Westhusing, who was left-handed, was found in his trailer with a gunshot wound behind his left ear from his own 9mm Beretta service pistol on June 5, 2005, a month and three days before his tour of duty was to end. He had had a heated and confrontational meeting with General Petraeus that morning concerning these issues with USIS. A DOD Army report also stated that an administrator near his trailer had heard a very loud argument in Colonel Westhusing's office trailer before he was found dead by the contractor. Approximately an hour after this argument and the earlier meeting with Generals Petraeus the USIS contractors that morning, he was found by a USIS contractor who then altered the death scene before reporting it. A note was found at his side in which he wrote, in addition to a short explanation, "I am sullied - no more". Three of the seven numbered pages of the document by his side were not disclosed in the investigation. This note was part of a journal he was keeping to document these issues.

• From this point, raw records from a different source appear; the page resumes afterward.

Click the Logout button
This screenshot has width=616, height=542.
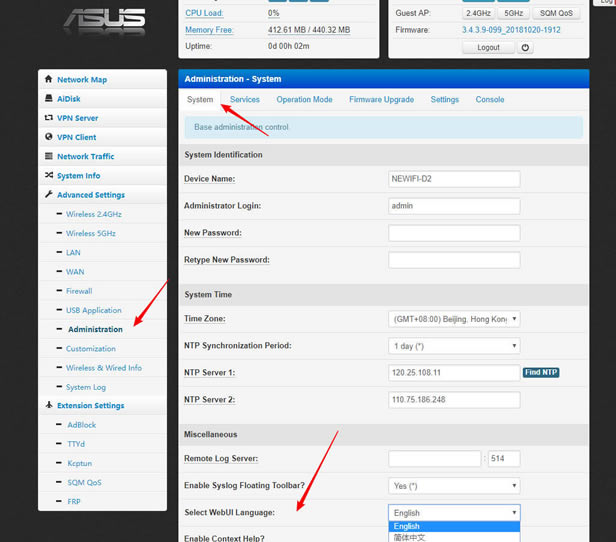click(488, 47)
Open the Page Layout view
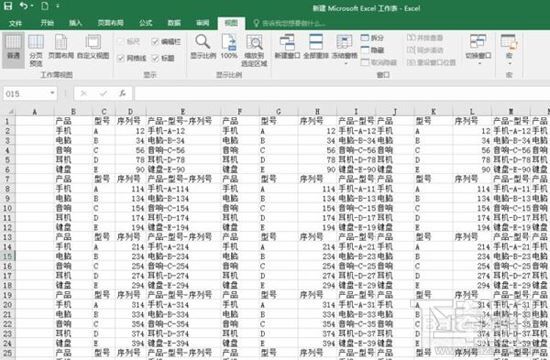550x360 pixels. pos(61,42)
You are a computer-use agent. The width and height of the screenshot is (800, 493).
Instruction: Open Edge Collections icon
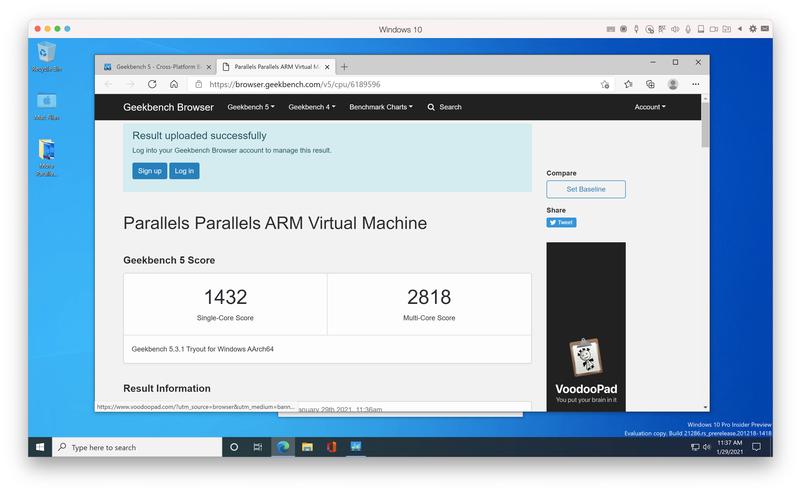(650, 85)
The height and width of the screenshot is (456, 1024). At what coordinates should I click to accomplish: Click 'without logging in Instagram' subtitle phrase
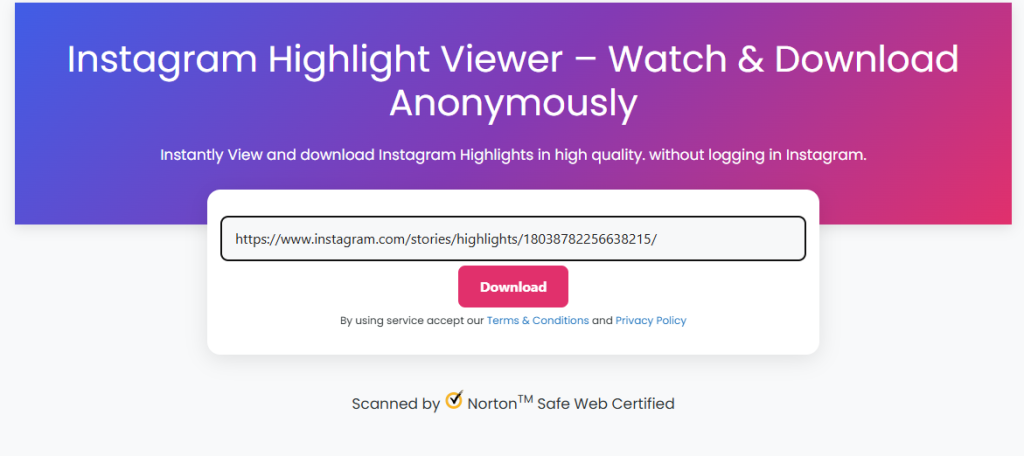[x=758, y=155]
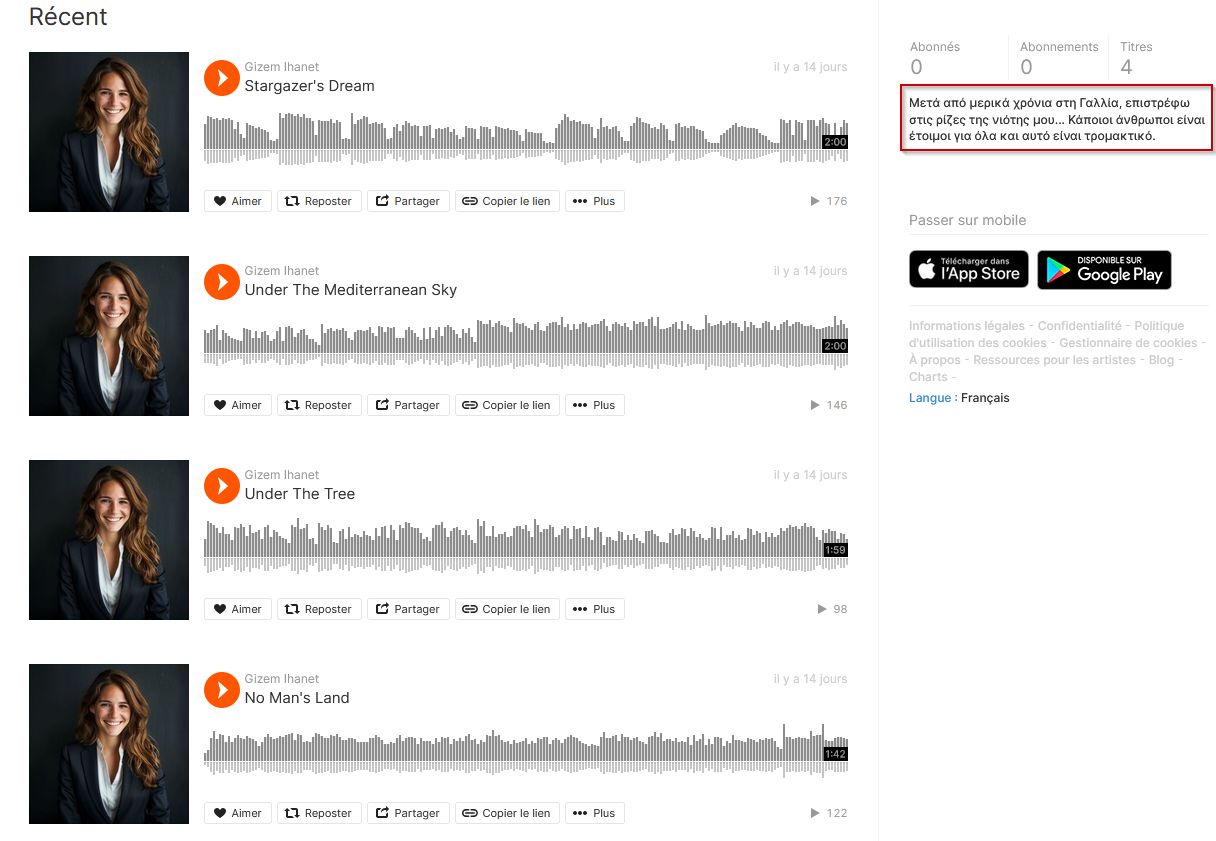Play Under The Mediterranean Sky track
The height and width of the screenshot is (841, 1216).
pos(221,282)
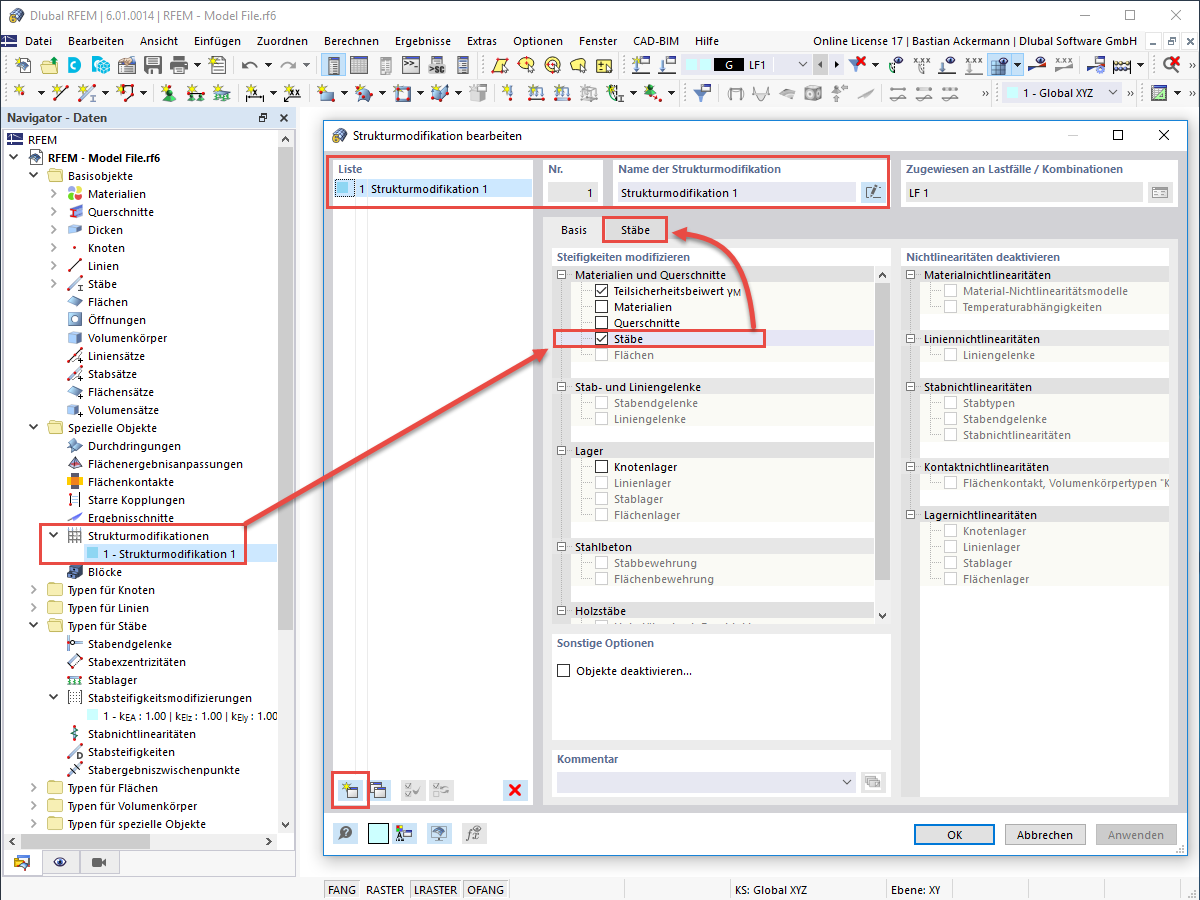Viewport: 1200px width, 900px height.
Task: Click the Save icon in the toolbar
Action: 152,63
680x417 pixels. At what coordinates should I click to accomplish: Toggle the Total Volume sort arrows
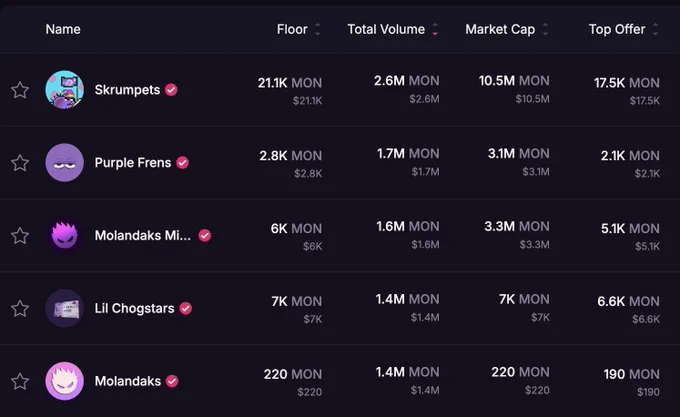pos(435,29)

Other pages were excluded from the Army's final report because of what was considered sensitive government issues.

His suicide note to his commanding officer, General Petraeus, featured in an article by Robert Bryce published in the Texas Observer on March 8, 2007, read:

Thanks for telling me it was a good day until I briefed you. [Redacted name]—You are only interested in your career and provide no support to your staff—no msn [mission] support and you don’t care. I cannot support a msn that leads to corruption, human right abuses and liars. I am sullied—no more. I didn’t volunteer to support corrupt, money grubbing contractors, nor work for commanders only interested in themselves. I came to serve honorably and feel dishonored. I trust no Iraqi. I cannot live this way. All my love to my family, my wife and my precious children. I love you and trust you only. Death before being dishonored any more. Trust is essential—I don’t know who trust anymore. [sic] Why serve when you cannot accomplish the mission, when you no longer believe in the cause, when your every effort and breath to succeed meets with lies, lack of support, and selfishness? No more. Reevaluate yourselves, cdrs [commanders]. You are not what you think you are and I know it.

COL Ted Westhusing

Life needs trust. Trust is no more for me here in Iraq.

==Controversy surrounding his death==
The New York Times/Los Angeles Times reporter T. Christian Miller reported on the possibility that he was murdered by defense contractors who feared he would become a whistle-blower against their alleged fraudulent activity throughout the Iraq War.

==Funeral==
Westhusing's funeral service and burial at West Point were attended by General Petraeus (who returned from Iraq for the event) as well as three other generals of two stars or more.